The api/website I’m making is just a pet project, but if it ever does become popular, would I have to move my databases? Or is this a “cross that bridge if/when I get there” situation?
Alternatively can I have the same database in multiple places at once? As in, bot mySQL and noSQL?
It is a “cross that bridge if/when I get there” situation.
Second the “Jump off that bridge when we get to it” sentiment.
Also IMHO: Don’t worry about it a whole lot. If it’s required you can “fix” a whole lot with just brute forcing better hardware and smaller performance tweaks. And if it really requires a major change, the short term fixes can buy the time to develop larger changes.
But as a pet project, just to get more experience and learn stuff. Sure go ahead, connect it to two databases with wildly different architectures. Why not do three? For learning stuff, doing something really weird often teaches a lot, even if the end result might not be very useful.
Well, then I guess I’ll worry about it if it becomes an issue.
Sure, you can.
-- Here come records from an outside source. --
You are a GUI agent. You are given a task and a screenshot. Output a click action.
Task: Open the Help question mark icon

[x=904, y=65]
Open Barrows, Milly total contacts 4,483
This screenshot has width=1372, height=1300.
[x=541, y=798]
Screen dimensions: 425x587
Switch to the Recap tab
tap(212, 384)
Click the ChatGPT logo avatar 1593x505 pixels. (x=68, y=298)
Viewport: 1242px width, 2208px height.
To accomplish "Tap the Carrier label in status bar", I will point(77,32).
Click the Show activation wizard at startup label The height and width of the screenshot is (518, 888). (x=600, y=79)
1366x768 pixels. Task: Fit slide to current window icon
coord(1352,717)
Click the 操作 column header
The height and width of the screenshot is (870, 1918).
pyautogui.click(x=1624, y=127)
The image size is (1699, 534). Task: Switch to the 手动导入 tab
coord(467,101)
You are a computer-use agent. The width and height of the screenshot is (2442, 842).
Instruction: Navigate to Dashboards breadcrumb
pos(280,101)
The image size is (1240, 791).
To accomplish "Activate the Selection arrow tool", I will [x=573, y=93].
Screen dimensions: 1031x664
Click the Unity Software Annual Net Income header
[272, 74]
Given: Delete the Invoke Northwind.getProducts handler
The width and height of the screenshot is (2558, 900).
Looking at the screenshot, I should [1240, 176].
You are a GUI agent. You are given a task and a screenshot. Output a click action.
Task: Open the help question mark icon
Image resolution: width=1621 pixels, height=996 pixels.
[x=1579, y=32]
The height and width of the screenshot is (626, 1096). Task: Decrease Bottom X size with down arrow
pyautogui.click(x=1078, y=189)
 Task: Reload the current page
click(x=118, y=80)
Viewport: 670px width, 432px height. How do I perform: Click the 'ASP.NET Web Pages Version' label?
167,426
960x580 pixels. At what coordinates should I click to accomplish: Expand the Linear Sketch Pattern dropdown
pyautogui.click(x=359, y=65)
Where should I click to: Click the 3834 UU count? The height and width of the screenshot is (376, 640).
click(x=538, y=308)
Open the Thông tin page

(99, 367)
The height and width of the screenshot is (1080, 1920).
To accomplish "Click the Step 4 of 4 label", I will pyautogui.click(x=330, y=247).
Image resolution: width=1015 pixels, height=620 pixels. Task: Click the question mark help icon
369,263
There are even some very legitimate use cases.
But for your goals as you’ve defined them, you’re kind of just creating extra layers of complication for yourself. Sure, you could store all your data in MySQL AND Mongo and write to both with every write operation. If you do this, only read from ONE. You could write methods to toggle back and forth for which one you’re reading from but WHY?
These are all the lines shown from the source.